I believe that when they get home, those who have served their country deserve the best service in return. I also believe that before we send them into danger, our troops deserve to know what is expected and why it is asked of them.

For years Canada's incoherent, ineffective and expensive efforts to respond to the latest crisis have prevented us from actively preventing the next one. We need a foreign policy designed by people who understand how the process works. We need to invert the way we look at global issues: turn it on its head. Instead of reacting to each new crisis, conflict and problem as though it were an isolated event, we must establish a way of approaching issues and an underlying philosophy that will provide a platform from which we can see our way to solutions clearly and consistently. We need the long view.

I believe we must treat people with respect, listen carefully to their points of view and then find common ground on which practical solutions can be built. This applies to foreign relations as much as it does to relationships with neighbours, friends and family. This is the approach toward solutions.

We must, at all times, rise above knee-jerk reactionary emotion and understand the longer-term objectives that we hold most dear.
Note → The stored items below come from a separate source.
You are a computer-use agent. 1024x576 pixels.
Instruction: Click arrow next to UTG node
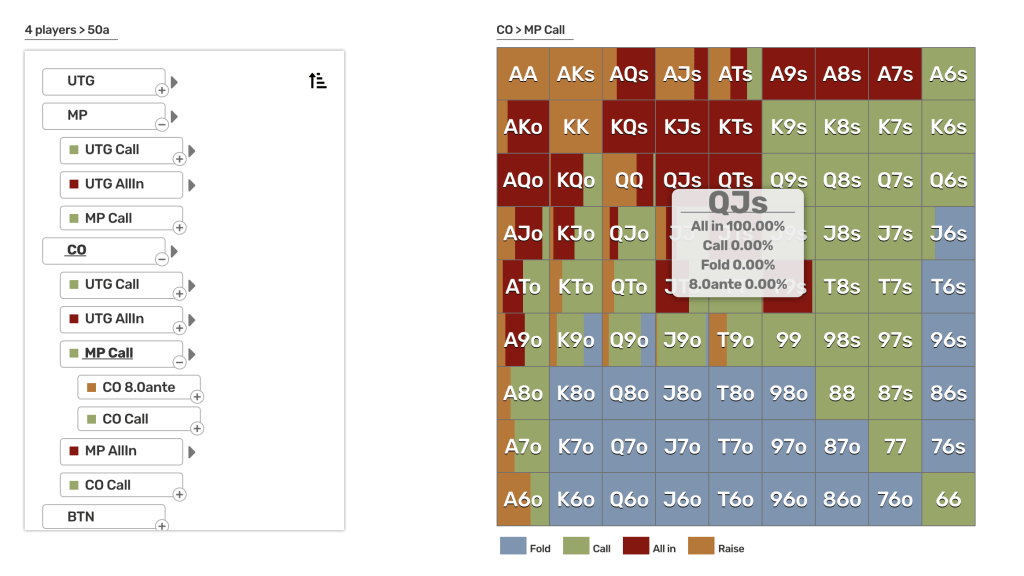coord(175,82)
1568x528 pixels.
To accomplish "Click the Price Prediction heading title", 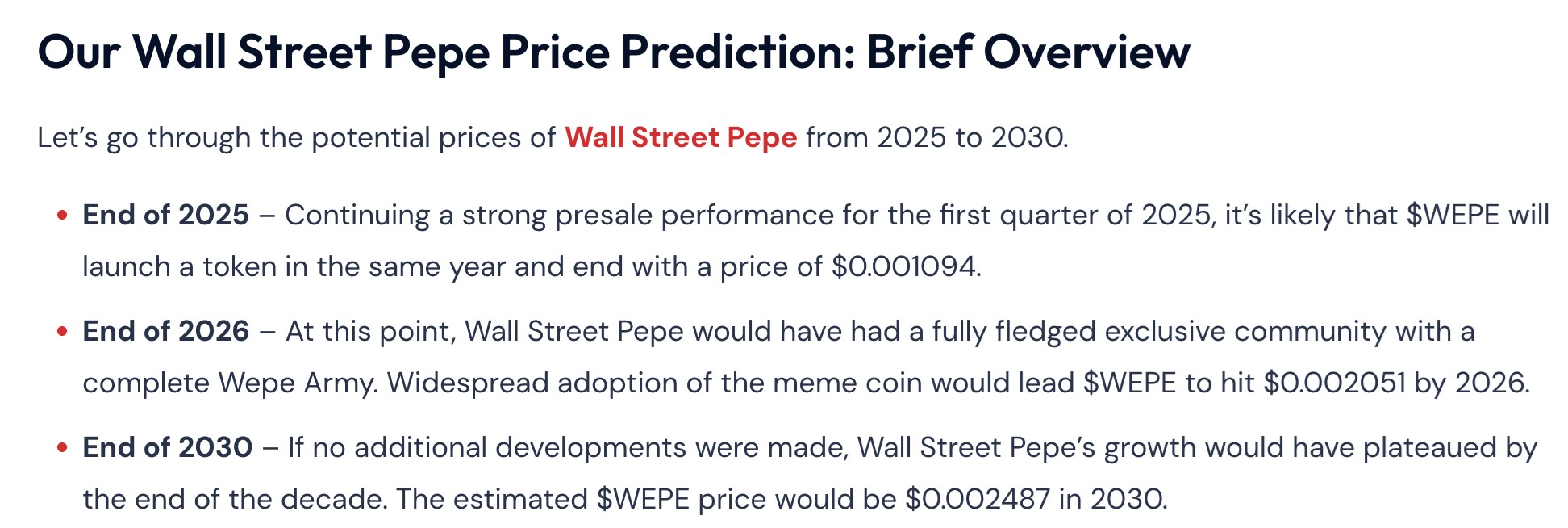I will [x=614, y=52].
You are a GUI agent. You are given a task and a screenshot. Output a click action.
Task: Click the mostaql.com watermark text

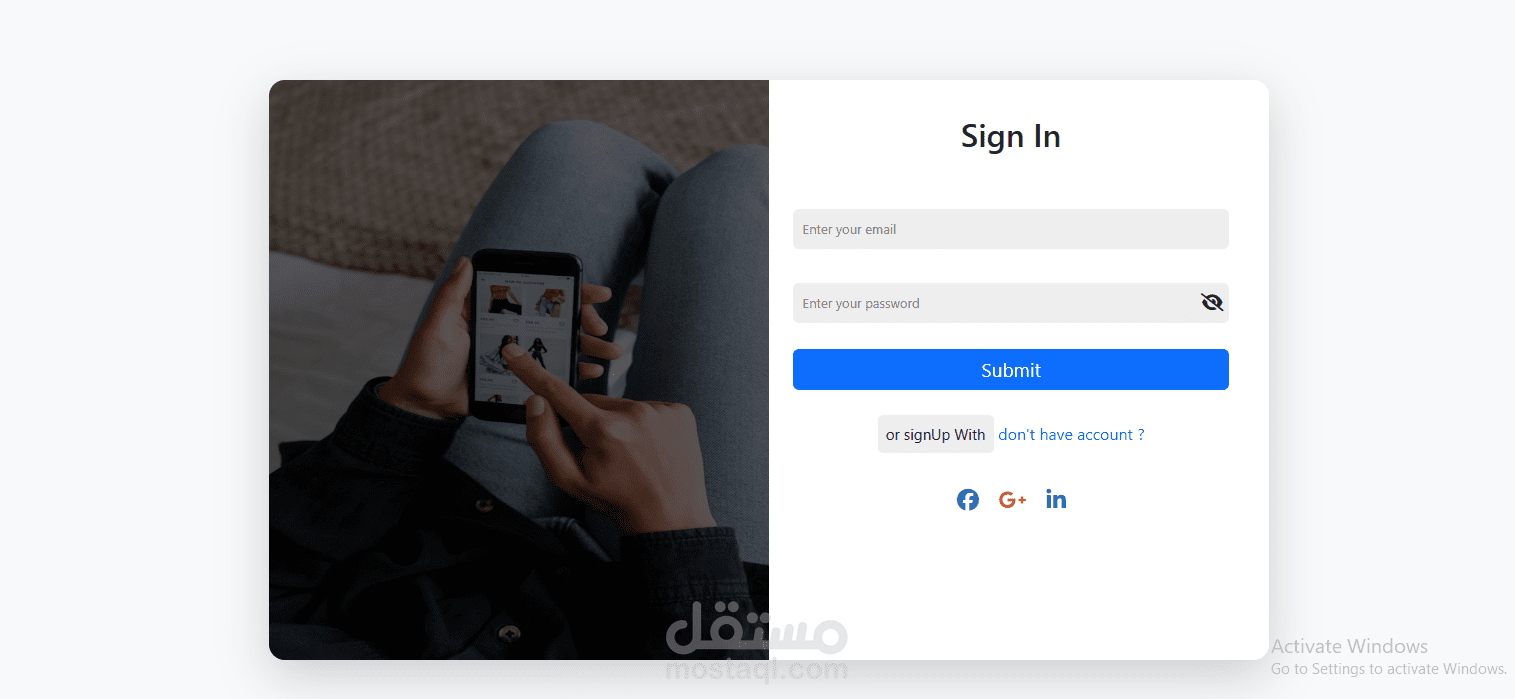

And we can only do that if we are clear about our values.

We cannot claim to stand for peace and so easily opt for war.

We cannot claim to prize humanity and allow so much suffering.

We cannot claim to value the truth and preach from ignorance.

We must understand our connection to others on this planet in a more direct and personal way. Their future is our future. Their failure is our failure.

We must build our foreign policy from this foundation, with clear objectives, perseverance and integrity. We cannot waver in indecision, nor can we strike off in a misconception of our own self-interest.

We owe it to those who fought for our freedoms and sacrificed so much. We owe it to those who still serve today. And we owe it to the generations to come, so that they will not need to make those sacrifices.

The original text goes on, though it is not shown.